**Source text:**
--- begin ---

John Francis Castle (June 1, 1879 – April 13, 1929) was an American outfielder in Major League Baseball. He played three games for the Philadelphia Phillies in 1910.

After his appearance in Major League Baseball, he was a player-manager in the minor leagues for nine seasons beginning in 1911 with the Steubenville Stubs in Steubenville, Ohio. In 1912 he moved to the Lancaster Lanks in Lancaster, Ohio. On June 18, 1912, the team moved to Atlantic City, New Jersey to represent Atlantic City in the Tri-State League. Castle continued there in 1913, after which the team disbanded. In 1914, he was player-manager in Allentown, Pennsylvania. From 1915 to 1916 he was with the Quincy Gems in Quincy, Illinois. In 1917 he moved to the Hannibal Mules in Hannibal, Missouri. In 1919 he was with the Rockford Rox in Rockford, Illinois. His minor league career ended in 1920 with the Wilson Bugs in Wilson, North Carolina.

--- end ---

**Source material:**
--- begin ---

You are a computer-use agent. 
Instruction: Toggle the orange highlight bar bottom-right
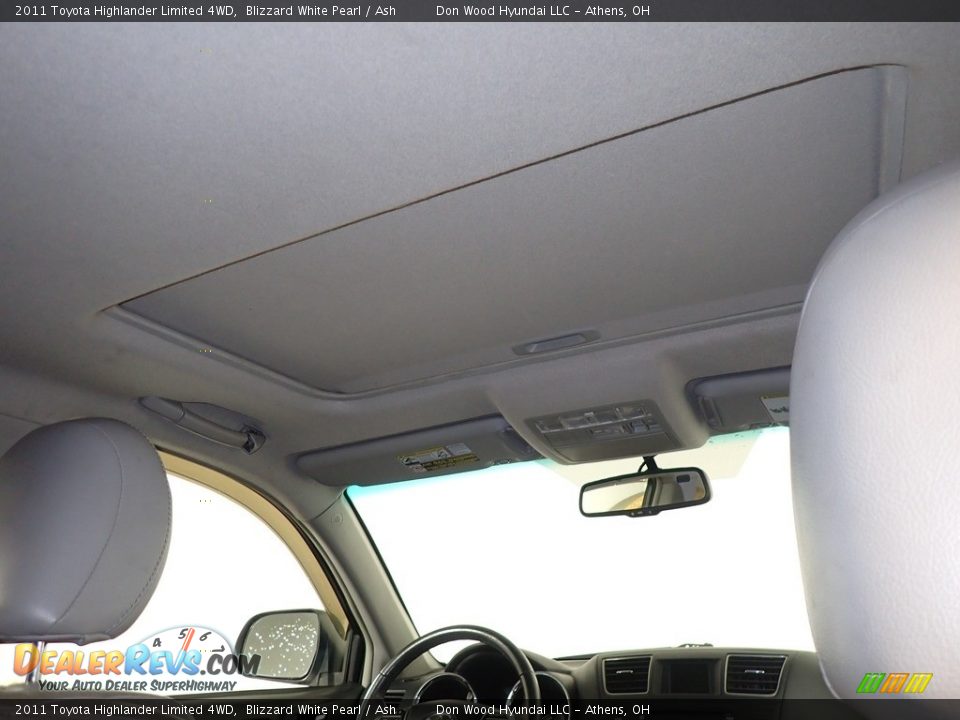click(x=895, y=680)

--- end ---

**Instruction:** Could you quote the John Francis Castle biography word for word, from "John Francis Castle" up to and including "Phillies in 1910."?

**Exercise solution:**
John Francis Castle (June 1, 1879 – April 13, 1929) was an American outfielder in Major League Baseball. He played three games for the Philadelphia Phillies in 1910.